Calian (TSX:CGY) reported revenues of $72.3 million for the three-month period ending Sept. 30, an increase of five per cent over the $68.8 million it posted a year earlier. The company said its revenues in fiscal 2017 totalled $275.4 million, a slight increase over its fiscal 2016 total of $274.6 million.

CEO Kevin Ford sounded an upbeat tone in his quarterly remarks, pointing to Calian’s renewed deal to provide health-care services to the Canadian military that could extend as long as 12 years and be worth up to $1 billion. The new contract, which kicks when the current deal with the Department of National Defence expires next April, also includes members of the RCMP and Veterans Affairs.

“Once again, the team has delivered solid results for our shareholders,” Mr. Ford said in a statement. “Clearly, the recent announcement of our re-win of the DND health services contract which now includes RCMP and Veterans Affairs will be a highlight for the year.”

Calian posted a net profit of $4.3 million, a 27 per cent increase over the $3.4 million it earned in the same quarter in 2016. For fiscal 2017 as a whole, the company earned a net profit of $15.4 million, up from $14.2 million a year earlier.

“The results for this quarter continue to show a solid base of business in all of our service offerings,” chief financial officer Jacqueline Gauthier said in a statement, adding the firm improved its gross margins and boosted its net earnings “significantly” in the fourth quarter.

2018 outlook

Mr. Ford, who has overseen five acquisitions since he joined the company in 2010, said Calian will “continue to search proactively” for opportunities to acquire firms that can help it diversify its customer base and expand its service offerings.

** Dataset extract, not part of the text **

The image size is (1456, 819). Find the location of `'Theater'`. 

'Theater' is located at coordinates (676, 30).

He also said R&D spending will continue to be a priority for Calian, which employs more than 2,900 people.

“With over 64 consecutive profitable quarters, positive cash flows, a strong balance sheet and enviable backlog, our financial position is very strong, which provides the facility to continue to invest in innovation,” Mr. Ford said.

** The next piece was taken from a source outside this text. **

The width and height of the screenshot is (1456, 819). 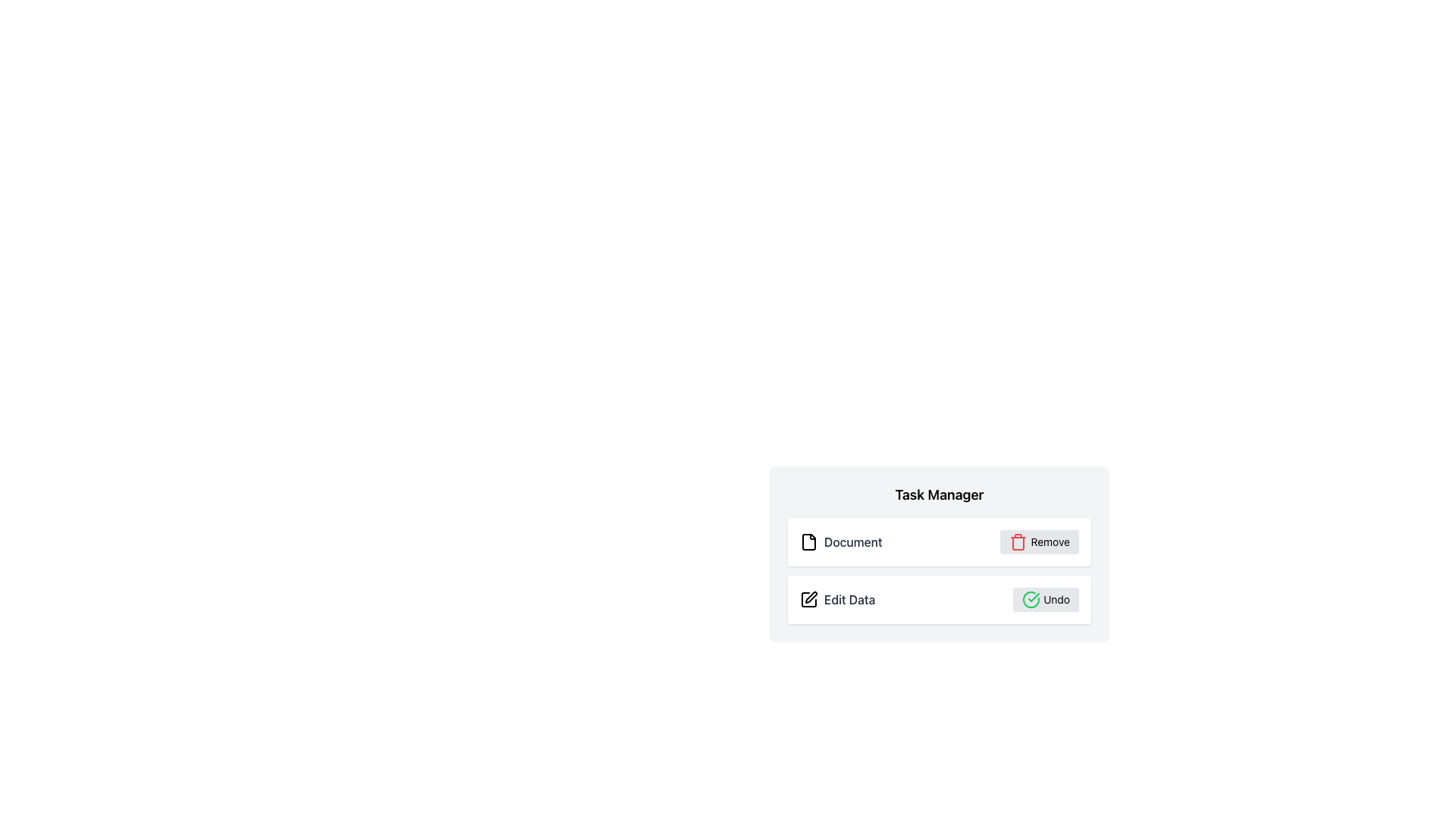 What do you see at coordinates (808, 541) in the screenshot?
I see `the small, red-outlined document icon located to the left of the 'Document' label in the 'Task Manager' section` at bounding box center [808, 541].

Calian operates five main service lines: health care, training, IT, engineering and manufacturing. The company said it expects earnings to continue to grow in “most or all of its service lines” in the new fiscal year but cautioned that revenues are “ultimately dependent on the extent and timing of future contract awards as well as customer utilization of existing contracting vehicles.”

Calian said it expects revenues for fiscal 2018 to be in the range of $290 million to $310 million and is forecasting a net profit of between $1.90 and $2.20 per share.